Unfortunately this is, as you stated, a little too complicated for my use case. I am just looking for a simple way to detect the clicked-on tile-transform node for a short demo program. Please see also answer to AD 3.

I wonder about this statement: Lets assume you have 100 transform nodes, shouldn’t it be much more memory efficient to have them share 1 shape node (if they all look alike) instead of creating 100 shape nodes which are configured identically. - If this is not true, it would be even simpler solution to just create an individual shape for each transform node, although they are configured identically.

Best regards


In such case your optimization makes total sense. Keep them shared, this is better, allows to reuse all GPU resources on the engine side (without any extra work to “detect if some shapes are equal” – we don’t need to detect it when we know they have equal references).

Hm, so let’s try to make a solution that is simple but also uses your data.

Would changing existing node names (strings):

    property GeometryParentNodeName: string read FGeometryParentNodeName;
    property GeometryGrandParentNodeName: string read FGeometryGrandParentNodeName;
    property GeometryGrandGrandParentNodeName: string read FGeometryGrandGrandParentNodeName;

into references to nodes, like this:

    property GeometryParentNode: TX3DNode ...;
    property GeometryGrandParentNode: TX3DNode ...;
    property GeometryGrandGrandParentNode: TX3DNode ...;

be enough for your case?

I would then make XxxNodeName a deprecated functions that just access XxxNode.X3DName.

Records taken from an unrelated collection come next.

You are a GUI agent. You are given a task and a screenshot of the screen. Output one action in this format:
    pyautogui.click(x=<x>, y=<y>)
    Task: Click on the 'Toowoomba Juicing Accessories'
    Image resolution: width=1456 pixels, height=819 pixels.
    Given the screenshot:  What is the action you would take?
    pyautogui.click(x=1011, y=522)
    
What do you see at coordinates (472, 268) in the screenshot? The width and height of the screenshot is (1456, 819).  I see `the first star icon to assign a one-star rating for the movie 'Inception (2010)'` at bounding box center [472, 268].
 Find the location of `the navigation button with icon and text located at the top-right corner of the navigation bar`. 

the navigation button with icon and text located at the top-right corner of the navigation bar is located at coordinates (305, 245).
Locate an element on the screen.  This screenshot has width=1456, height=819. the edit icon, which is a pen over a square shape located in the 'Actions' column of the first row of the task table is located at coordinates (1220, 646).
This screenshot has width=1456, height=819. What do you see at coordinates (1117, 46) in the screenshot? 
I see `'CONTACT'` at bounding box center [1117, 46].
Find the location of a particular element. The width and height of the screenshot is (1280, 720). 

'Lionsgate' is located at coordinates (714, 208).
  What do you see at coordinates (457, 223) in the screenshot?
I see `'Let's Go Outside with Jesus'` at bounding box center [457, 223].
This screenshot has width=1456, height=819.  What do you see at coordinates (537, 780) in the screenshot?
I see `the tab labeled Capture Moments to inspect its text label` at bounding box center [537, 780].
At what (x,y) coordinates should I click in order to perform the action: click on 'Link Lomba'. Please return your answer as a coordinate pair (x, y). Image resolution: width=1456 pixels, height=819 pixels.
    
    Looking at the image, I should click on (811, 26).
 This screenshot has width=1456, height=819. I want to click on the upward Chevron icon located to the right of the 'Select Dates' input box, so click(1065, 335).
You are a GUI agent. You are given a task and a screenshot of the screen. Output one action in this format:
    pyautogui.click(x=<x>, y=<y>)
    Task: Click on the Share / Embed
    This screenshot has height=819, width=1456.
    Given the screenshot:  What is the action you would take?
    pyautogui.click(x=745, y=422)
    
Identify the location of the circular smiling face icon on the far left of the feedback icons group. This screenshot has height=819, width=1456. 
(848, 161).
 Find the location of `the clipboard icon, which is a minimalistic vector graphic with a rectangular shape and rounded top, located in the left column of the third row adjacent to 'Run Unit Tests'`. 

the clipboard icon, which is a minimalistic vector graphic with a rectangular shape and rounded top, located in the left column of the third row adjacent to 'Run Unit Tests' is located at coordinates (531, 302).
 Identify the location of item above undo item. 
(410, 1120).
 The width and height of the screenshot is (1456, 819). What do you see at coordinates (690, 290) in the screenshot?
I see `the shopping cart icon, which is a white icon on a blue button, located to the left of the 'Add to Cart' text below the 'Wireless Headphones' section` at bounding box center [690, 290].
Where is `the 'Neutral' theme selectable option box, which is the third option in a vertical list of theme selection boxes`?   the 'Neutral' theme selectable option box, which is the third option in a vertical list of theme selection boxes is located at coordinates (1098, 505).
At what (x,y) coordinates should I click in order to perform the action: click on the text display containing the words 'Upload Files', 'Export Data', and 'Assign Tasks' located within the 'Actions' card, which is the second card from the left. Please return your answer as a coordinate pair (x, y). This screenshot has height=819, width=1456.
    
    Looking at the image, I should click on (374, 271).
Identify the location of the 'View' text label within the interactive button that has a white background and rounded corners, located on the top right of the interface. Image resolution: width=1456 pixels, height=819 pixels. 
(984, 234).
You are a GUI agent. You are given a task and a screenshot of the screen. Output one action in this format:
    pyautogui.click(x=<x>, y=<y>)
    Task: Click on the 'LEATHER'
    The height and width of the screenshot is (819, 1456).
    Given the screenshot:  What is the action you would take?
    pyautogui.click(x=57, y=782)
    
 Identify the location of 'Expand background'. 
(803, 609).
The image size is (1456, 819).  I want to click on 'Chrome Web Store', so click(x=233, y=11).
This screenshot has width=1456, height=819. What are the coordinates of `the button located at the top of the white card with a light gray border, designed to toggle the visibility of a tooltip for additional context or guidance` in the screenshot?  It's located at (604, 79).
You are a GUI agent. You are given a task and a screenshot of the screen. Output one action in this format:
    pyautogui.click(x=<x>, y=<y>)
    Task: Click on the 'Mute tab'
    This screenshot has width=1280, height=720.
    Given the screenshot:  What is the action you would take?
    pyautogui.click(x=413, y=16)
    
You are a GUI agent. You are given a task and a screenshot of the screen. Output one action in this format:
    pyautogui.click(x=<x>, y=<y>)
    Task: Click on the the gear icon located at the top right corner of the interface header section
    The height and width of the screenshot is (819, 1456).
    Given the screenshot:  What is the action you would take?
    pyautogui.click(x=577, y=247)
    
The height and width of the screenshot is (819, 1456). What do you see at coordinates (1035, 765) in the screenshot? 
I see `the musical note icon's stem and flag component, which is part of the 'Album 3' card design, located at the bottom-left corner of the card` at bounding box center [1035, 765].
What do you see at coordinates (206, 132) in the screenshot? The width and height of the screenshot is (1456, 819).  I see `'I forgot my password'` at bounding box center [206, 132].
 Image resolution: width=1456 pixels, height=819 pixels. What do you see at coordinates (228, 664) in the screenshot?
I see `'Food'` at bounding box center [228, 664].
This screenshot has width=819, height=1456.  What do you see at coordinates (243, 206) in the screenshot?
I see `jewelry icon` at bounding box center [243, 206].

Just dropping 2 cents (and maybe that’s not a good idea, because it’s less generic), but if aiming at efficiency I’d avoid raycasting against multiple colliders/bounding boxes. I’d rather create a (maybe invisible) container plane (which would correspond to span of the map), detect point of ray collision only with this plane and based on collision coordinates convert those to 2D coordinates on this plane and eventually calculate the tile that was clicked.

This method has it’s limitations (e.g. if the tiles can be elevated or have variable height + viewed on oblique angle), but for most usecases I’m aware of it may be more efficient to do coordinates conversion twice-thrice, than enumerate all the objects in the scene.

If the Geometry(Grand)(Grand)ParentNode functions will just return the one grand parent node considering the transformation state, this would be perfectly sufficient.

I like the idea. Though, with the demo program I just want to demonstrate the possibility to load and use the scene in the most basic way. If you plan on developing a real project from this, there could be more efficient implementations (with regard of your concern about the sensor detection efficiency) to use the tile map scene depending on your use-case (as the one proposed by you).

Yes exactly. Done in TShape.GeometryParentNode, GeometryGrandParentNode, · castle-engine/[email protected] · GitHub , check it out :slight_smile:

Thank you! Works like a charm now! - With minimal effort the underlying transform node is found now.